Wine-growing region in Yolo County, California

Dunnigan Hills is an American Viticultural Area (AVA) is located in the Dunnigan Hills, in northwestern Yolo County, California. The wine appellation was established as the nation's 119^{th}, the state's 64^{th} and the county's third AVA by the Bureau of Alcohol, Tobacco and Firearms (ATF), Treasury on May 13, 1993 after reviewing the petition submitted by Ron McClendon, winemaker of R.H. Phillips Vineyards, proposing a viticultural area in Yolo County named "Dunnigan Hills."
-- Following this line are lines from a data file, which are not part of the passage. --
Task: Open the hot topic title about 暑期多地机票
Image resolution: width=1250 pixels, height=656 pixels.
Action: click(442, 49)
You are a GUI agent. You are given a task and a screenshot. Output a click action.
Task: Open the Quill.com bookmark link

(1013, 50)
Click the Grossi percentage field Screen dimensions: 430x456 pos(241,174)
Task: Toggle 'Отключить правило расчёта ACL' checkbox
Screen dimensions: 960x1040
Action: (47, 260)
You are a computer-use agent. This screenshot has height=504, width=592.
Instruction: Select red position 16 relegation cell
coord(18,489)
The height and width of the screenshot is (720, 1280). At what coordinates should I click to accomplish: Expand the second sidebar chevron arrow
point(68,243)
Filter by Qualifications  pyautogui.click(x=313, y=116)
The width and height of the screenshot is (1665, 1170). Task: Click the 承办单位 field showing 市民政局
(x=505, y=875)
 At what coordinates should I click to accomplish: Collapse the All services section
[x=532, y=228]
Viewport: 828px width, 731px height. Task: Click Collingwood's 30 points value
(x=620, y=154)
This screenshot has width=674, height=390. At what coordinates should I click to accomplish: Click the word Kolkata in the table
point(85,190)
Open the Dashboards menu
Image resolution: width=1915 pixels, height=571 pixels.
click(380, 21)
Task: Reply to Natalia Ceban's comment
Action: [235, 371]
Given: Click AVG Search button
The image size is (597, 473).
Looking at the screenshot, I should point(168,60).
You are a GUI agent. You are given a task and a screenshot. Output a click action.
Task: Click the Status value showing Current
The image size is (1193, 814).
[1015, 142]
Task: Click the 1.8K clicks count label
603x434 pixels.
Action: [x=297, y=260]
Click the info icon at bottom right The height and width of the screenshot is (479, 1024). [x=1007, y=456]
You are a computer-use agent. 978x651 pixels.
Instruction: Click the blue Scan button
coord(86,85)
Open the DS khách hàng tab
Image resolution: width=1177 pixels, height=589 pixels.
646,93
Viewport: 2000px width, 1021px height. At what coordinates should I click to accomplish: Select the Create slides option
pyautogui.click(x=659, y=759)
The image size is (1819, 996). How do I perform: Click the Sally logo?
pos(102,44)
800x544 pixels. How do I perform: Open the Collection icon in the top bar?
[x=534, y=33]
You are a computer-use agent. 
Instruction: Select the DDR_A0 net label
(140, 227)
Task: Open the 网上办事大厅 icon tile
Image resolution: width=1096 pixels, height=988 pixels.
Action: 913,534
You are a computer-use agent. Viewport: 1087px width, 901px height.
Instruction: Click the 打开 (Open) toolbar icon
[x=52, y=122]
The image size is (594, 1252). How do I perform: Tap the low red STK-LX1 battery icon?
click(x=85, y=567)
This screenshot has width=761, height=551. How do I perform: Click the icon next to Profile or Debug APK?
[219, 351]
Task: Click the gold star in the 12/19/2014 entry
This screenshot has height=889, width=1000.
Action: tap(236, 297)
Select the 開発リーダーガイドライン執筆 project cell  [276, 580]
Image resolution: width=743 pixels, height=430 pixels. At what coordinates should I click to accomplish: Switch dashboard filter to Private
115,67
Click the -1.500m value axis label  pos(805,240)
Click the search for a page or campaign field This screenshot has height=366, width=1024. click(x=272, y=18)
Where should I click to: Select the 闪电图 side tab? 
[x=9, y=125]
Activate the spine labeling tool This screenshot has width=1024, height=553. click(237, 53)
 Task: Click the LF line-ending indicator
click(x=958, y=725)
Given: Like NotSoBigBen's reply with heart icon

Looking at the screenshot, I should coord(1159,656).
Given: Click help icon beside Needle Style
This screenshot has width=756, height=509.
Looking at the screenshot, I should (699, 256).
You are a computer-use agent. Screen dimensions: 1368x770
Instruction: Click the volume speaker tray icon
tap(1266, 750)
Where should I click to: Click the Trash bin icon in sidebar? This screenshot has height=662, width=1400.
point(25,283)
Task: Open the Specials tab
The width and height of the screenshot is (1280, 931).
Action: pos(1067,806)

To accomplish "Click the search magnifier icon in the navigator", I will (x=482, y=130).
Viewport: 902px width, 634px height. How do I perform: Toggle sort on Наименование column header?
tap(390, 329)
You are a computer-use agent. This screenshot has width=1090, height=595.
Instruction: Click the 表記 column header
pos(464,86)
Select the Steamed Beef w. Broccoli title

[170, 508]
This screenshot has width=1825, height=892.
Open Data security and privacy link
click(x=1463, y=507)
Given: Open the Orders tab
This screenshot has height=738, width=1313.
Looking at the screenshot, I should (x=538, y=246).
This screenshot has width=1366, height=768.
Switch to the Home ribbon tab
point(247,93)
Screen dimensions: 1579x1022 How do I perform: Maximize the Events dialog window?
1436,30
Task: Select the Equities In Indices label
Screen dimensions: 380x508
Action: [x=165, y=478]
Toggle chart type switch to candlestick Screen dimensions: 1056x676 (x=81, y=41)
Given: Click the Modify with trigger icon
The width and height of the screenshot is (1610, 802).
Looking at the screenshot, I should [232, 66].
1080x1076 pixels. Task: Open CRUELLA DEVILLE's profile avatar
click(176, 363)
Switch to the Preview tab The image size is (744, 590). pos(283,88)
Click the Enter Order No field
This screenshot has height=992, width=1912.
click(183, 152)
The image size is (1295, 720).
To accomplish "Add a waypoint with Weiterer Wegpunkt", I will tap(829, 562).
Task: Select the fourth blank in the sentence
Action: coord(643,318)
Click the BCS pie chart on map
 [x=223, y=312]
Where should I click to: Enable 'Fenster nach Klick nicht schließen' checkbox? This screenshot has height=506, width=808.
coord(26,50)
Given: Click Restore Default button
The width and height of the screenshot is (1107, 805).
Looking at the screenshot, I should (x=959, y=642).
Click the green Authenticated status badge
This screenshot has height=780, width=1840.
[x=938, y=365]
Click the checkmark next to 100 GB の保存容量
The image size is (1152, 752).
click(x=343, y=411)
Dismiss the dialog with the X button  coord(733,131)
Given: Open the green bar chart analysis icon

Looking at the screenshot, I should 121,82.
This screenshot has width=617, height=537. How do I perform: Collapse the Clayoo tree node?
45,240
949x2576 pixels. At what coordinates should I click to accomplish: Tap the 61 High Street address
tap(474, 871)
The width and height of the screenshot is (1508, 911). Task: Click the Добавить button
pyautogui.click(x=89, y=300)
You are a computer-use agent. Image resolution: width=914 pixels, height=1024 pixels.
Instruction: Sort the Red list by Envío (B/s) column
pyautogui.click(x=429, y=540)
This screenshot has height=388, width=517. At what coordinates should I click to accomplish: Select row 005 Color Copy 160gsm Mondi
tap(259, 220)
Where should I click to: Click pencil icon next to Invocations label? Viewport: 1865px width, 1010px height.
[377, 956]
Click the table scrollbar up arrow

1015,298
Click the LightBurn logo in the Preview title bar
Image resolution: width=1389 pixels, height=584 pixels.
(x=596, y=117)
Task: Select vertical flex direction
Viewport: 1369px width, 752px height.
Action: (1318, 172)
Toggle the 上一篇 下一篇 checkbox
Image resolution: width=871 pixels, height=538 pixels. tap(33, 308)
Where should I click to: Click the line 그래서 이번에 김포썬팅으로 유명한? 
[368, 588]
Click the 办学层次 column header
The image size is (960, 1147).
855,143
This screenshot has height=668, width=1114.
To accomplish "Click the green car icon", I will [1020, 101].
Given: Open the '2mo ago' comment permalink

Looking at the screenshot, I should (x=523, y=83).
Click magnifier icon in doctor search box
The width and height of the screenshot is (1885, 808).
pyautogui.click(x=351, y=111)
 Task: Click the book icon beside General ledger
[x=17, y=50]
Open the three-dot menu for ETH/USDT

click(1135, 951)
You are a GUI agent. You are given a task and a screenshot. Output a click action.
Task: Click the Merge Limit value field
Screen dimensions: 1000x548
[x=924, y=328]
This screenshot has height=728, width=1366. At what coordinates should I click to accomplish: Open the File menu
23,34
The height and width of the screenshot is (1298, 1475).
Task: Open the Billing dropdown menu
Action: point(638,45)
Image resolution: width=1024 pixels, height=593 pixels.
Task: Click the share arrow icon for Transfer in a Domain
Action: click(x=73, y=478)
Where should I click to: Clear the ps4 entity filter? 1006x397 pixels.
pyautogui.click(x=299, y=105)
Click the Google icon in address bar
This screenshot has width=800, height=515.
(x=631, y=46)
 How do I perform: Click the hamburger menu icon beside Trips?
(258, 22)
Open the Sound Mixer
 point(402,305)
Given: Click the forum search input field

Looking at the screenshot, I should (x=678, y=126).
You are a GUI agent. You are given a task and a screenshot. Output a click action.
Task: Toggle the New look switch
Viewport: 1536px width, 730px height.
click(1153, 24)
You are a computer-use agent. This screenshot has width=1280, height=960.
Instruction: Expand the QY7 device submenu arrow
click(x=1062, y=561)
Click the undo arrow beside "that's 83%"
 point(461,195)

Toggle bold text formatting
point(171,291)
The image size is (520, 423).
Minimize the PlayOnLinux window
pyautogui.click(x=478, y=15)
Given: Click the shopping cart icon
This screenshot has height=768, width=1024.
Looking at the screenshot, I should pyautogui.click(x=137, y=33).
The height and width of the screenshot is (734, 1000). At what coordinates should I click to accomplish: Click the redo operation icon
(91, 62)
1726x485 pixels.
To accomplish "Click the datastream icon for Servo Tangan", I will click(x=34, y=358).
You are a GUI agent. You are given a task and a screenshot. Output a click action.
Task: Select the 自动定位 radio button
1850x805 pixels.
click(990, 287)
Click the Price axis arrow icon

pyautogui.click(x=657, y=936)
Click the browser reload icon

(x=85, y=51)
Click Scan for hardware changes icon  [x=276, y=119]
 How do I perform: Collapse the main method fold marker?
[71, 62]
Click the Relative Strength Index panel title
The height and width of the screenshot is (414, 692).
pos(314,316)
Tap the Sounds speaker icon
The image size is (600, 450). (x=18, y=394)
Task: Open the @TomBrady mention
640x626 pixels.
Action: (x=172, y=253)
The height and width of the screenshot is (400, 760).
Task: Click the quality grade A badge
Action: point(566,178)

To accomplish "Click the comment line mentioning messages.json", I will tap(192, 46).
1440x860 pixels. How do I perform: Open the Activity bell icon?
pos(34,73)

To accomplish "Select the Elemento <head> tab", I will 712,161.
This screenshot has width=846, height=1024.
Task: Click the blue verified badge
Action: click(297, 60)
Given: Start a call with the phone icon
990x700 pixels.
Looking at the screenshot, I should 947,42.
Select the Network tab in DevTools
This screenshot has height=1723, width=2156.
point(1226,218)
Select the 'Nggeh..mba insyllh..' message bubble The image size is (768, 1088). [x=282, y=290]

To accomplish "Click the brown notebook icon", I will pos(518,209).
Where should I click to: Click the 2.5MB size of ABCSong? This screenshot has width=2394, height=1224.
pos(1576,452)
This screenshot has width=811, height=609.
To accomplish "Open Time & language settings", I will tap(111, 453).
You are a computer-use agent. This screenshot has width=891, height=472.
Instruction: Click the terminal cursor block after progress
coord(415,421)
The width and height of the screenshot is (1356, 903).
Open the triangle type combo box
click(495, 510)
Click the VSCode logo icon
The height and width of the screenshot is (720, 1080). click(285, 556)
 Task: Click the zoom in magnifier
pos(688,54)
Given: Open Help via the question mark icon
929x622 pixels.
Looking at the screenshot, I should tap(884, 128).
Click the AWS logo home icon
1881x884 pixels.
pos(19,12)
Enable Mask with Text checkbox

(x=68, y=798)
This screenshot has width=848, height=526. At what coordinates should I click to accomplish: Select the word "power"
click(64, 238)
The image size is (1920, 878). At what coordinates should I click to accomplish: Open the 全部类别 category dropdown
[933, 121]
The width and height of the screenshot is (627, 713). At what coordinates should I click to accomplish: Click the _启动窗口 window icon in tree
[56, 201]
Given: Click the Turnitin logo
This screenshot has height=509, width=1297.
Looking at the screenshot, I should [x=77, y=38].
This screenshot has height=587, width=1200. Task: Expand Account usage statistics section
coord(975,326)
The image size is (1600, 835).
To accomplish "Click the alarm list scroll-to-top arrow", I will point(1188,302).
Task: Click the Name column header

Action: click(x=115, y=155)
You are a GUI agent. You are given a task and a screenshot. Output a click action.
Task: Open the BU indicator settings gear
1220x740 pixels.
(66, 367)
The 89000 acre Dunnigan Hills viticultural area is a group of low, rolling hills running in a northwest to southeasterly direction for about 19.5 mi and at the widest point, the hills are about 10 mi wide located in the northwest portion of Yolo County. The wine region has a Mediterranean climate that is less prone to frost than other parts of the Sacramento Valley. The largest winery in Dunnigan Hills was R.H. Phillips with its 1300 acre estate vineyard among the area's 1500 acre of cultivation. R.H. Phillips was eventually bought by Constellation Brands who relocated the winery facilities to Lodi, 50 mi to the south, but still maintains the original vineyards.

==History==
The area's indigenous population mostly left by the 1860s. The Spanish missions did not settle in this part of the State, nor did Spanish settlers. The first non-native settlers of the area were western Europeans. According to Larkey, the Dunnigan Hills was settled in the 1850s and 1860s by German families who raised grain and livestock. In 1856 a post office was established in the town of Antelope, which was located 3 mi south of the Colusa County line, just east of the Dunnigan Hills. In 1853, A.W. Dunnigan settled in Antelope and opened a hotel which was known as Dunnigan's. In 1876 the Northern Railway was extended to Dunnigan's hotel and a town plate was recorded for the town of Dunnigan and a Dunnigan post office was opened. The near-by hills soon were known as the Dunnigan Hills. Grape growing began in the Dunnigan Hills in 1861 when the 450 acre Orleans Hills vineyards was planted by Jacob Knauth. In 1993, there were two wineries and six vineyards cultivating 1118 acre in the Dunnigan Hills.

==Terroir==
===Topography===
The Dunnigan Hills rise out of a part of the Sacramento Valley which is
nearly flat, varying only between 60 and 130 ft above sea level. In contrast to the surrounding valley floor, the Dunnigan Hills viticultural area consists of low, rolling hills, which rise to an elevation of about 400 ft above sea level. The hills are crossed by streams that flow west to east out of the Coast Range. On the west, the Dunnigan Hills drop to an elevation of approximately 250 ft before the transition to the steeper, higher slopes of the Coast Range begins. The terrain in the Coast Range rises rapidly to 1200 and 1600 ft, with peaks which are even higher.

===Climate===
The Dunigan Hills viticultural area is warmer in the summer and winter than the Coast Range highlands to the west. The petitioner states the area is also less prone to frost damage in the spring than the rest of the Sacramento Valley because "the hills and streams provide better air drainage than that found on the valley floor to the north, east and south of the Dunnigan Hills." This air drainage also makes the Dunnigan Hills cooler than the surrounding valley floor in summer. The plant hardiness zones are 9a and 9b.

===Soil===
The predominant soils in the viticultural area are the Corning-Hillgate association, well-drained, gently sloping to moderately steep gravelly loams or loams on terraces, and the Sehorn-Balcom association, well-drained, gently sloping to steep silty clay loams and clays over sandstone. Soils outside the area include the Dibble-Millsholm and Positas associations in the foothills of the Coast Range to the west, and the Yolo-Brentwood, Rincon-Marvin-Tehama, Capay-Clear Lake and Willows-Pescadero associations on the valley floor to the north, south and east.